Import the necessary classes and functions for the example.

In [8]:
from llama_index.core import SimpleDirectoryReader, StorageContext
from llama_index.vector_stores.postgres import PGVectorStore
from llama_index.core import VectorStoreIndex
from sqlalchemy import make_url
import textwrap
import psycopg2

##### Initialize **PostgreSQL** database information.

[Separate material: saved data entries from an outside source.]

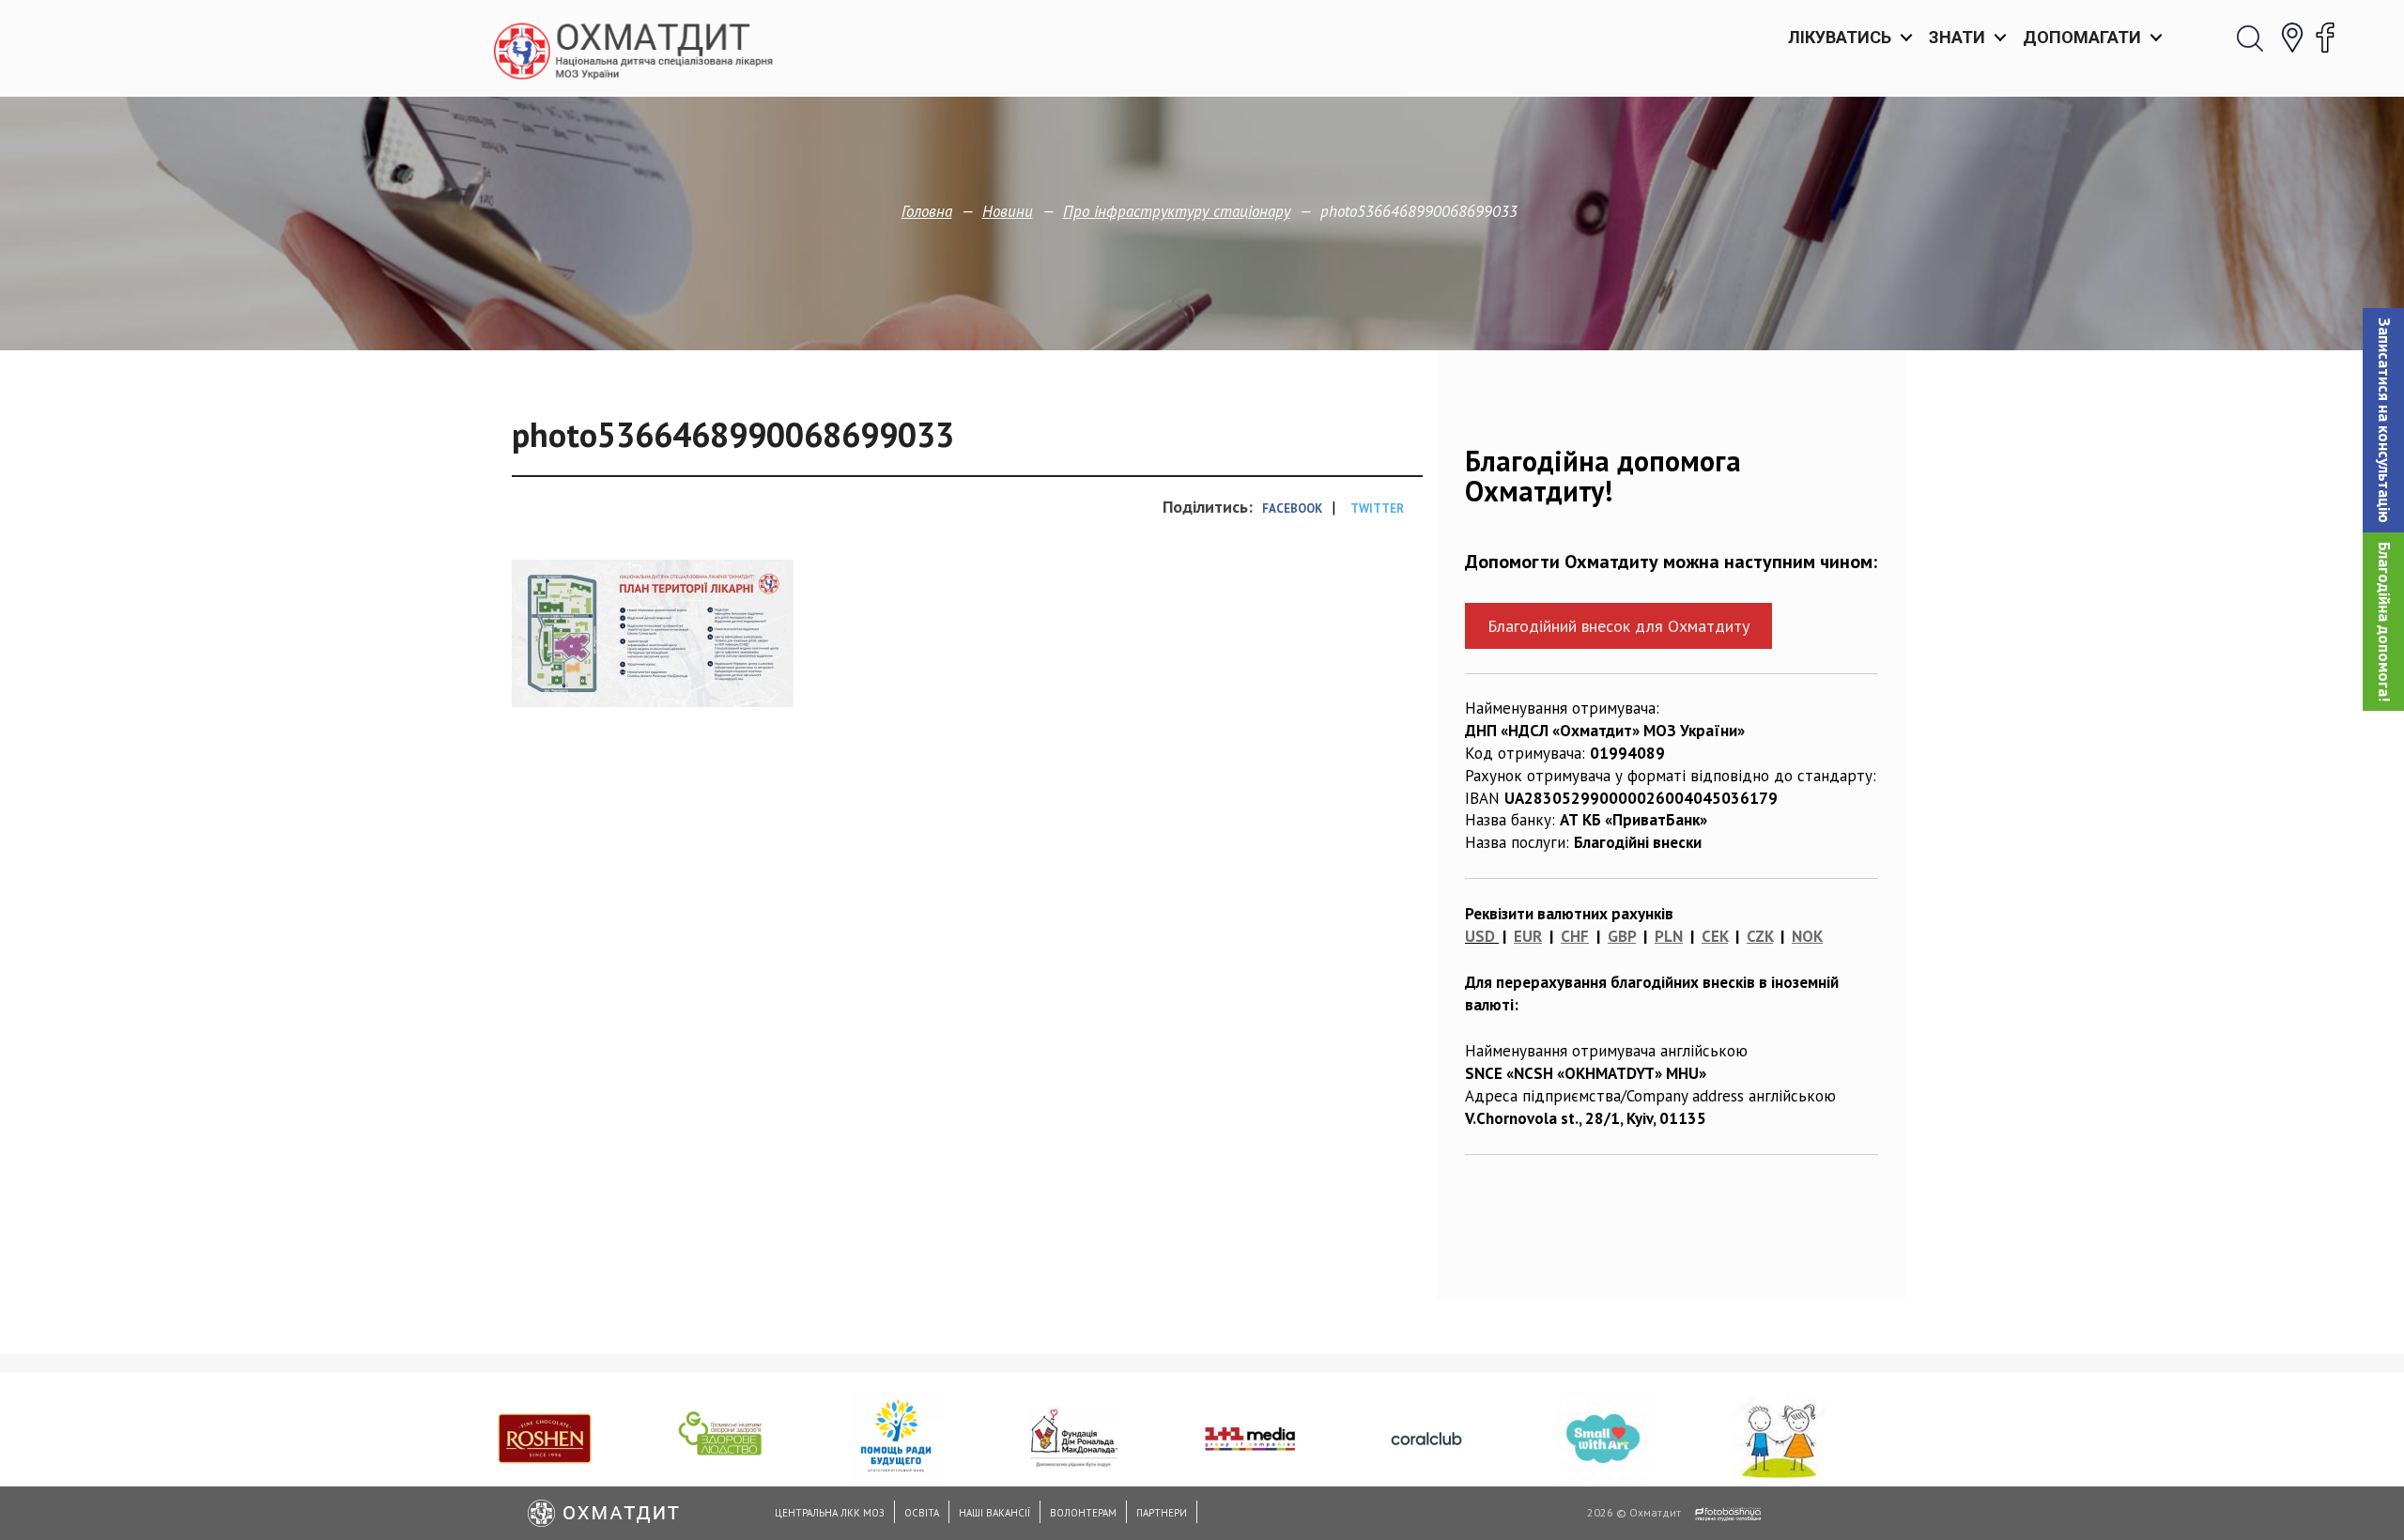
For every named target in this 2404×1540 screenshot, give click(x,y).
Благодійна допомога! (2384, 621)
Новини (1007, 211)
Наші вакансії (994, 1512)
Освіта (921, 1512)
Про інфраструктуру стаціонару (1176, 211)
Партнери (1161, 1512)
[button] (2383, 420)
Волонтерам (1083, 1512)
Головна (927, 211)
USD (1480, 936)
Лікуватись (1839, 37)
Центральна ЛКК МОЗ (830, 1512)
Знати (1957, 37)
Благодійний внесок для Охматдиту (1618, 626)
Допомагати (2082, 37)
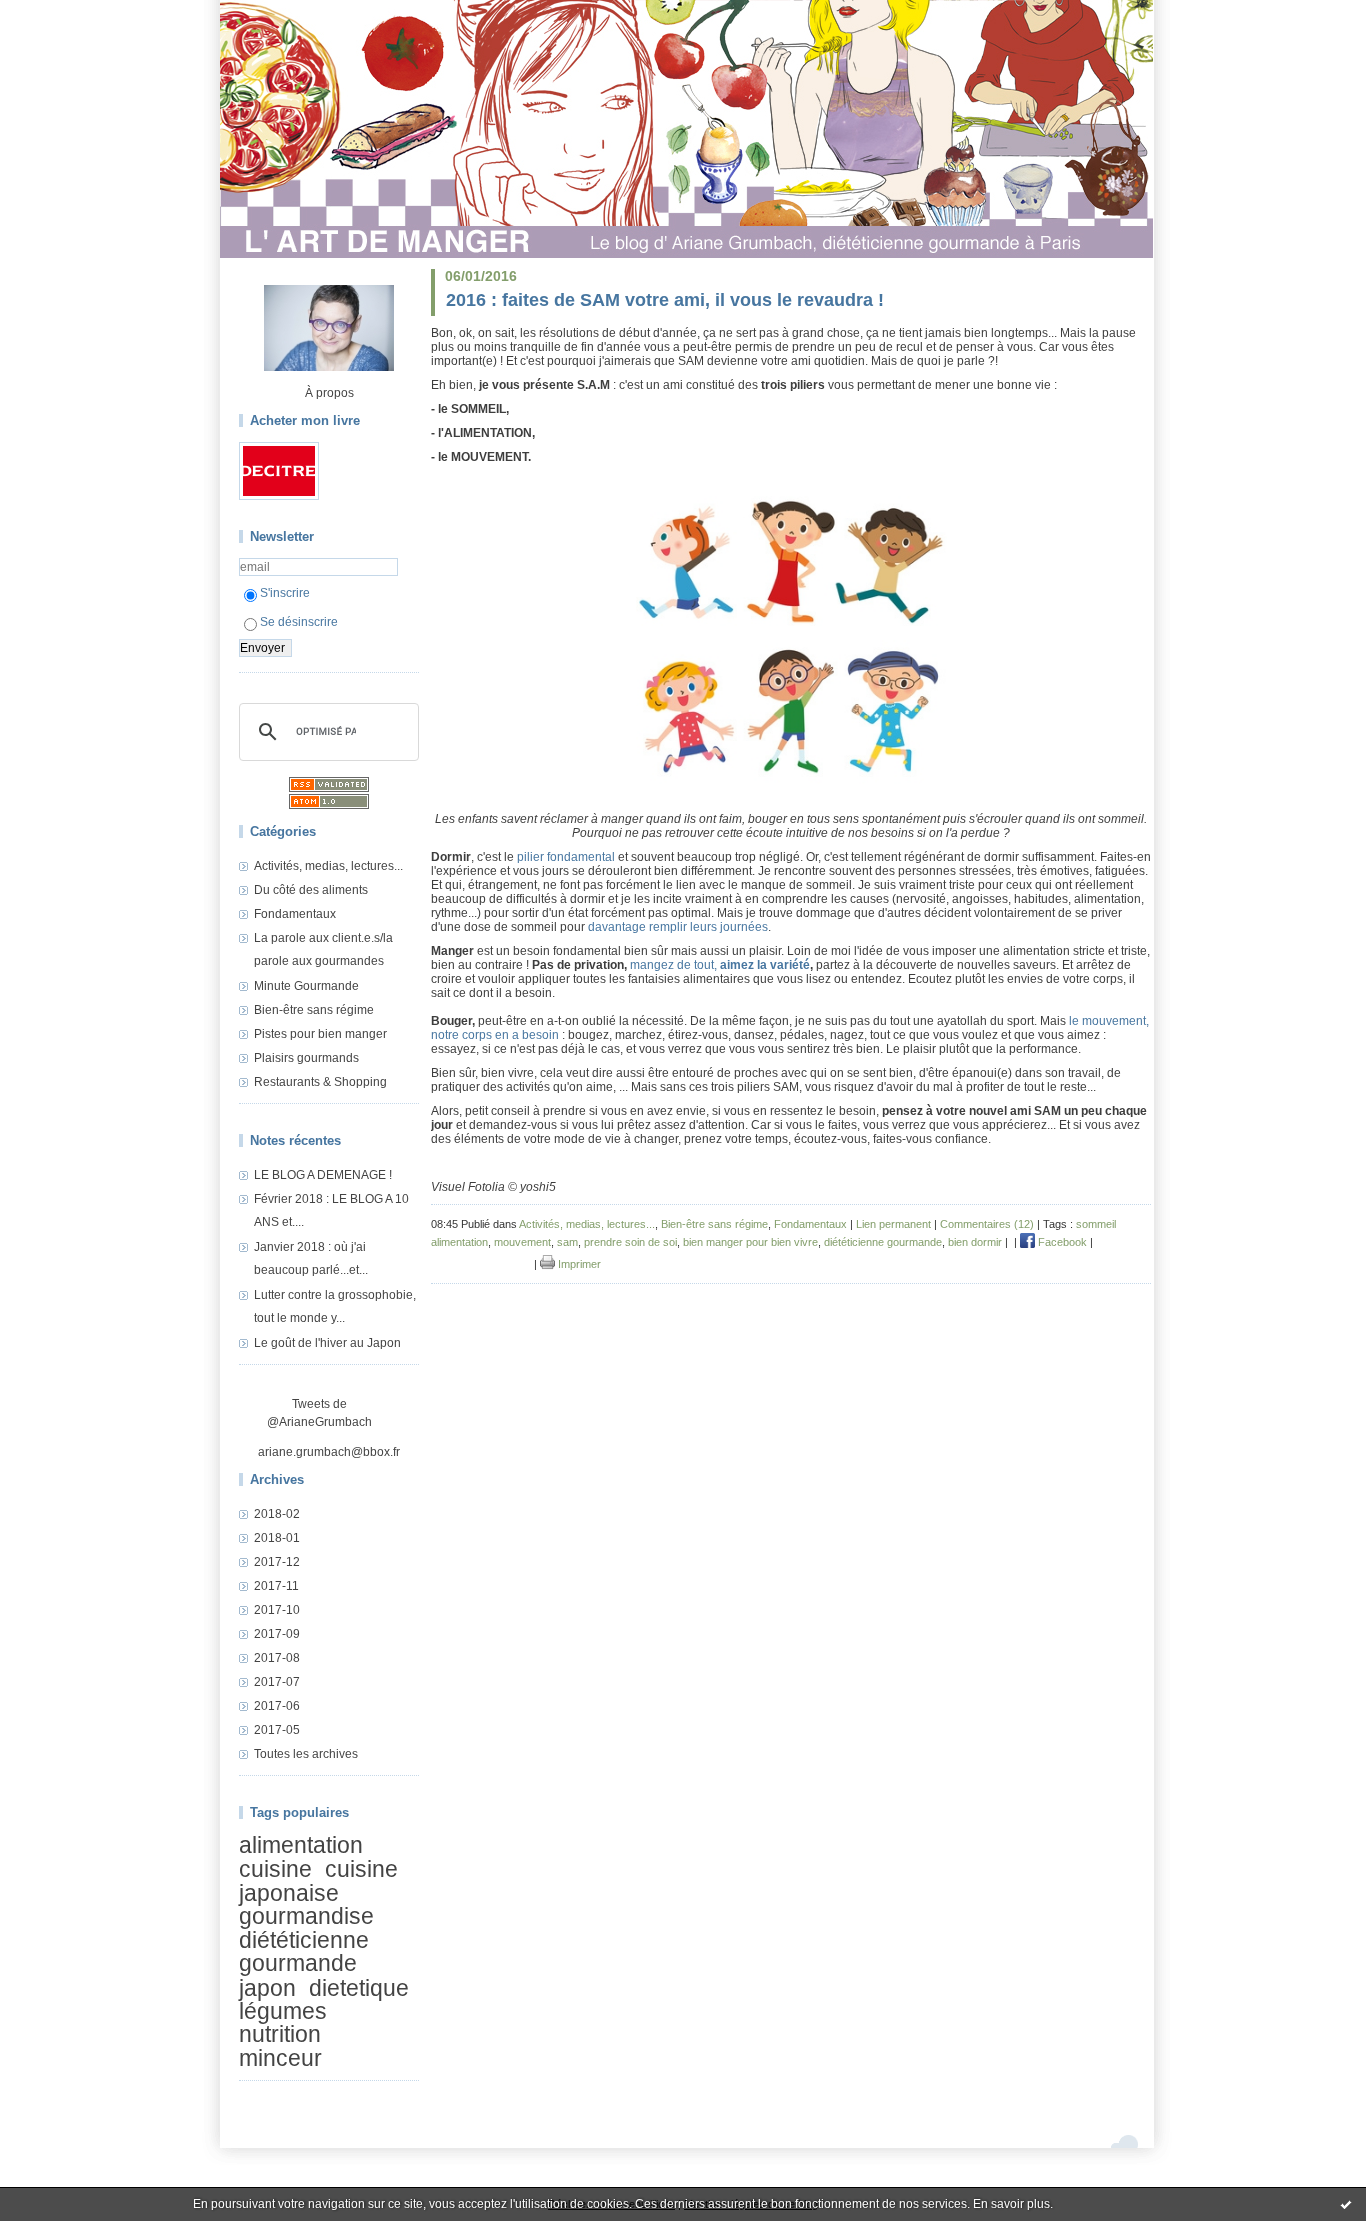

_You can deploy a simple **PostgreSQL** instance using **Docker** to run the following example._
_Example of running PostgreSQL with Docker._
> docker pull pgvector/pgvector:pg17
> 
> docker run -dit --name postgresql -p 5432:5432 -e POSTGRES_PASSWORD=123456 -e LANG=C.UTF-8 pgvector/pgvector:pg17

In [9]:
db_name = "vector_db"
conn = psycopg2.connect(POSTGRESQL_URI)
conn.autocommit = True

with conn.cursor() as c:
    c.execute(f"DROP DATABASE IF EXISTS {db_name}")
    c.execute(f"CREATE DATABASE {db_name}")
    c.execute("CREATE EXTENSION vector")

Initialize the vector store, generate the index, and create the search engine.

In [10]:
url = make_url(POSTGRESQL_URI)
vector_store = PGVectorStore.from_params(
    database=db_name,
    host=url.host,
    password=url.password,
    port=url.port,
    user=url.username,
    table_name="paul_graham_essay",
    embed_dim=1536,  # openai embedding dimension
    hnsw_kwargs={
        "hnsw_m": 16,
        "hnsw_ef_construction": 64,
        "hnsw_ef_search": 40,
        "hnsw_dist_method": "vector_cosine_ops",
    },
)

storage_context = StorageContext.from_defaults(vector_store=vector_store)
index = VectorStoreIndex.from_documents(
    [li_document], storage_context=storage_context, show_progress=True
)
query_engine = index.as_query_engine()

Parsing nodes:   0%|          | 0/1 [00:00<?, ?it/s]

Generating embeddings:   0%|          | 0/8 [00:00<?, ?it/s]

You can query the search engine.

In [11]:
print(index.as_query_engine().query("When was the Third Plenary Session of the Communist Party of China held?"))

The Third Plenum of the Chinese Communist Party was scheduled to be held from July 15 to 18.